グレートバリアリーフとは何か
オーストラリア・クイーンズランド州の北東海岸に沿って約2,300kmにわたって広がるグレートバリアリーフ(Great Barrier Reef)は、世界最大のサンゴ礁群として知られています。1981年にユネスコ世界自然遺産に登録されたこの場所は、地球上で最も大きな「生きた構造物」とも呼ばれ、宇宙からも確認できるほどの規模を誇ります。約2,900の個別のサンゴ礁と900以上の島々から構成されており、1,500種以上の熱帯魚、4,000種以上の軟体動物、240種以上の鳥類が生息する生態系の宝庫です。
ベストシーズンとアクセス方法
グレートバリアリーフを旅するのに最適な時期は、6月から10月の乾季です。この期間は海中の視界が良く、波も穏やかで、危険なイルカンジクラゲの出現も少なくなります。主要な出発拠点はクイーンズランド州のケアンズ(Cairns)、ポートダグラス(Port Douglas)、エアリービーチ(Airlie Beach)の3都市です。ケアンズからは高速カタマランで約2〜2.5時間かけてアウターリーフへ到達できます。日本からは東京・大阪発でシドニーやメルボルン経由のフライトが多く、ケアンズまでの総移動時間は約10〜14時間です。
外せない体験とアクティビティ
グレートバリアリーフでは、シュノーケリング、スキューバダイビング、ヘリコプタークルーズ、グラスボトムボート、セミサブマリン(半潜水艦)など、さまざまな方法でサンゴ礁の世界を楽しむことができます。スキューバの経験者には、海底の壁面沿いを潜るウォールダイビングや、ウミガメやサメと泳ぐ体験が特に人気です。泳ぎが得意でない方でも、グラスボトムボートやセミサブマリンツアーで水中の美しい景色を十分に堪能できます。夜間ダイビングでは昼間とは全く異なる海中の生物たちに出会えるため、リピーターにも根強い人気があります。
サンゴ礁を守るために旅行者ができること
グレートバリアリーフは、気候変動によるサンゴの白化現象や海洋汚染によって深刻なダメージを受けています。訪問の際は、サンゴに触れない・踏まない、サンゴ礁に安全な日焼け止めを使用する、ゴミは持ち帰るといったマナーを守ることが大切です。エコ認定を受けたツアー会社を選ぶことも、サンゴ礁保全への大切な貢献となります。
よくある質問(FAQ)
Q. 日本からオーストラリアへの入国にビザは必要ですか?
日本のパスポートを持つ方はオーストラリア入国にETA(電子渡航許可)が必要です。ETAはオンラインまたは公式アプリから簡単に申請できます。費用は約AUD20で、申請から取得まで通常数分で完了します。

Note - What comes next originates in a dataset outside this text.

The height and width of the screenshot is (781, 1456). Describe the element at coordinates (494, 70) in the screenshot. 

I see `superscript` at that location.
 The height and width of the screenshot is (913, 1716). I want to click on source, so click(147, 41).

Q. 泳げなくてもグレートバリアリーフを楽しめますか?
はい、十分楽しめます。グラスボトムボートやセミサブマリンツアーを利用すれば、水に入らずにサンゴ礁の絶景を観賞できます。またシュノーケルベストを使えば泳ぎが苦手な方でも安全にシュノーケリングに参加できます。
Q. ケアンズからの日帰りツアーの料金はいくらですか?
シュノーケリング装備・昼食込みの基本的な日帰りツアーは1人あたりAUD150〜250(約1万5千〜2万5千円)が目安です。スキューバダイビングやヘリコプタークルーズのオプションを追加する場合は別途料金が必要です。